### What is expected
Line by line, reproduce exactly the beginning of the listing below, ending with the line that contains "Given: Click the mapping" and adding nothing.

··· Data provided

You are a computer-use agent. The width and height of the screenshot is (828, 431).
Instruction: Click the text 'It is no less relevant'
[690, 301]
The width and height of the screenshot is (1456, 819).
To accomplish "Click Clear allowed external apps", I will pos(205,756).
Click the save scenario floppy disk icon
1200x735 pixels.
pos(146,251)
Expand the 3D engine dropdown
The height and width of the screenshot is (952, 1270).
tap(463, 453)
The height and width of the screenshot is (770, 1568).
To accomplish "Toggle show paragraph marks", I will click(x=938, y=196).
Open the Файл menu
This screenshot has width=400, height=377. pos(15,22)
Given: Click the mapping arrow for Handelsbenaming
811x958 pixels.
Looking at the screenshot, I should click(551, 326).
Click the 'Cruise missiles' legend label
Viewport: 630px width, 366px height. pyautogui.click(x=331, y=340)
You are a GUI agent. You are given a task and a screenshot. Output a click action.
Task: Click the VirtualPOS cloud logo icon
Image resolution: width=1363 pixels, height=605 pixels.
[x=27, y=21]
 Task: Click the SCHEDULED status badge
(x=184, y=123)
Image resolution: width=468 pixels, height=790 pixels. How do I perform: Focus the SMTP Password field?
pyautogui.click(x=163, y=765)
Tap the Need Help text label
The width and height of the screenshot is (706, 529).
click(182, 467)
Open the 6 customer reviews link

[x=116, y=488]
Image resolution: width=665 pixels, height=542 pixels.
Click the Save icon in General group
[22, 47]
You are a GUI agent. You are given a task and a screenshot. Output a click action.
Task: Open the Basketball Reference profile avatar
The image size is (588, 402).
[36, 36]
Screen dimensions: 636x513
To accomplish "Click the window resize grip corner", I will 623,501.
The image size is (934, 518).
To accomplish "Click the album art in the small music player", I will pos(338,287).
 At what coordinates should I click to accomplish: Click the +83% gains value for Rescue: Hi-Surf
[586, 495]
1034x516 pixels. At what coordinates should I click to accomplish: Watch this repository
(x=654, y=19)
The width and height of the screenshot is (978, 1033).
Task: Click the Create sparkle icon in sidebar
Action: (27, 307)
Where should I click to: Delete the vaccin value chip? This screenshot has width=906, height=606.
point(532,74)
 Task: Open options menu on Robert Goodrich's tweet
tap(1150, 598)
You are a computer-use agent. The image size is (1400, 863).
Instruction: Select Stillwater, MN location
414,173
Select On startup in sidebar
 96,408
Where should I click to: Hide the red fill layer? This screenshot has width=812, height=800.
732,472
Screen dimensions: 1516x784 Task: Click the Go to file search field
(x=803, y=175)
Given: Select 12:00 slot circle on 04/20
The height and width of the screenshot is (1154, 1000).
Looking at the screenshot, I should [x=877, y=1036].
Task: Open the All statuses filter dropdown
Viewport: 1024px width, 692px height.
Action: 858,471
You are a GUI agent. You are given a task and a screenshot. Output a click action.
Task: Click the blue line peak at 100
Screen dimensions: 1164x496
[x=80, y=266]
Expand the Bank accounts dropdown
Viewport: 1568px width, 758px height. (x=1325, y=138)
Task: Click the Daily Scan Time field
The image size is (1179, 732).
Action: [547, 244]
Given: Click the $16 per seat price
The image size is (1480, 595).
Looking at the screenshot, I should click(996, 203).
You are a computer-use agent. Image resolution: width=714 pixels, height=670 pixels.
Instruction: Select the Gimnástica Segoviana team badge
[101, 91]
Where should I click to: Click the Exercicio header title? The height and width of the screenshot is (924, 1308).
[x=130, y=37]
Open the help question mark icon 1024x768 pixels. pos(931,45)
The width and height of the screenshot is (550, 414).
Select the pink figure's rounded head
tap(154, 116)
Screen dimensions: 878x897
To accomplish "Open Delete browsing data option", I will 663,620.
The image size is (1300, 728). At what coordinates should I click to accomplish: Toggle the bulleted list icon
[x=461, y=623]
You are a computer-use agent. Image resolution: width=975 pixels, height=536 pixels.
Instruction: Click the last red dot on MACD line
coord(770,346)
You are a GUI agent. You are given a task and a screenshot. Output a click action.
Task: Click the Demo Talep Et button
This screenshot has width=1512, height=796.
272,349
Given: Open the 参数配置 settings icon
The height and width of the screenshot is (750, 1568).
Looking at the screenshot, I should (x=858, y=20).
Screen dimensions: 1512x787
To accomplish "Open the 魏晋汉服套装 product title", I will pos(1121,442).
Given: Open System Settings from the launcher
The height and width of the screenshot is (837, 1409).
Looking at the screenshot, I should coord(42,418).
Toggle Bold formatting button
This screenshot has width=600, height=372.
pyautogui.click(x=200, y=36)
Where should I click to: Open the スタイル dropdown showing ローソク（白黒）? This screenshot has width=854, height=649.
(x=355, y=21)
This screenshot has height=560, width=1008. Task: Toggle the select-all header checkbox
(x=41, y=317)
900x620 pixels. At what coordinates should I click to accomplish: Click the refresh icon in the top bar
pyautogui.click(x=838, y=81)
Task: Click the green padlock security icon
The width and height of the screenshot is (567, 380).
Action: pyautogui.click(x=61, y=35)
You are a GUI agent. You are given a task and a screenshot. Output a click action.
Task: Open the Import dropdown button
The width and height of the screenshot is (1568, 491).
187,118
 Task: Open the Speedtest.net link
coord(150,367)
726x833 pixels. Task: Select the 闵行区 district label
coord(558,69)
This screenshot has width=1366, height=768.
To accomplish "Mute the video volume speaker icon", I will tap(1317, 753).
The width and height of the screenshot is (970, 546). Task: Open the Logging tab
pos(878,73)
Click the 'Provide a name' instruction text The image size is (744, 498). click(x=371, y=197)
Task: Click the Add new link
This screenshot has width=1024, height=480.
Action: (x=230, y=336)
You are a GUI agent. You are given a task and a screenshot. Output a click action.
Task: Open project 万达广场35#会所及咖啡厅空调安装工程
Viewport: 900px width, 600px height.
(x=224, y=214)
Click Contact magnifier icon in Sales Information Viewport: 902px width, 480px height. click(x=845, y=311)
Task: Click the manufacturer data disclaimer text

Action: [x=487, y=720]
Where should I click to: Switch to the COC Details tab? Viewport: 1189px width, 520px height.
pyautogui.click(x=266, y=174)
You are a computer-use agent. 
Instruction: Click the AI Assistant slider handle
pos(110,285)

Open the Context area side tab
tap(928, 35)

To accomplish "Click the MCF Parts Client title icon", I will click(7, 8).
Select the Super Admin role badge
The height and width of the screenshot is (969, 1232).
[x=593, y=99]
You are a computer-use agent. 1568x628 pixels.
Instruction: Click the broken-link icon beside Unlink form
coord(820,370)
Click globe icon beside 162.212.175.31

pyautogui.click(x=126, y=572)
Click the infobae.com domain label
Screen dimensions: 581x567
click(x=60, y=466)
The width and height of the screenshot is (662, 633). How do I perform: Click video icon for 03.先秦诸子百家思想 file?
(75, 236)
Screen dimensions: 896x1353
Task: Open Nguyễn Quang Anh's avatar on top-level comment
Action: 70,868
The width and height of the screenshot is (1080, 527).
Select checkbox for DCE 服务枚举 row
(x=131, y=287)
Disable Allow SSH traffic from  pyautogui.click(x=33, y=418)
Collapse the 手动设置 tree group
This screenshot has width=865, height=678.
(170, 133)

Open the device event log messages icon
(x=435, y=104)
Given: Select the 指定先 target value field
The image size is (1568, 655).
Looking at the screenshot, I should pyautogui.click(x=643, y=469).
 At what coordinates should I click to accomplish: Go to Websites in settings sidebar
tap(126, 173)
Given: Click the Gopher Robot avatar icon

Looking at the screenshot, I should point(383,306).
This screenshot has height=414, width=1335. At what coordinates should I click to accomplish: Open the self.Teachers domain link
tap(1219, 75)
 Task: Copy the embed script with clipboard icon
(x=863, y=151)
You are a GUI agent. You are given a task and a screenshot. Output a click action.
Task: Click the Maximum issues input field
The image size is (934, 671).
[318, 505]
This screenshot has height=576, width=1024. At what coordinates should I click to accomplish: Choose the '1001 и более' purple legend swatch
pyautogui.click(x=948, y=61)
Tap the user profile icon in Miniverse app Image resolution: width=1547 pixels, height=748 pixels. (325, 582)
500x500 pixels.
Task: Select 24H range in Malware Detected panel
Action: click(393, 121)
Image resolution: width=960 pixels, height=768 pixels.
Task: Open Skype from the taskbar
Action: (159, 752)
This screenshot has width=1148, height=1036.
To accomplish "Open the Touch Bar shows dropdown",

······

### Reply to the exercise
You are a computer-use agent. The width and height of the screenshot is (828, 431).
Instruction: Click the text 'It is no less relevant'
[690, 301]
The width and height of the screenshot is (1456, 819).
To accomplish "Click Clear allowed external apps", I will pos(205,756).
Click the save scenario floppy disk icon
1200x735 pixels.
pos(146,251)
Expand the 3D engine dropdown
The height and width of the screenshot is (952, 1270).
tap(463, 453)
The height and width of the screenshot is (770, 1568).
To accomplish "Toggle show paragraph marks", I will click(x=938, y=196).
Open the Файл menu
This screenshot has width=400, height=377. pos(15,22)
Given: Click the mapping arrow for Handelsbenaming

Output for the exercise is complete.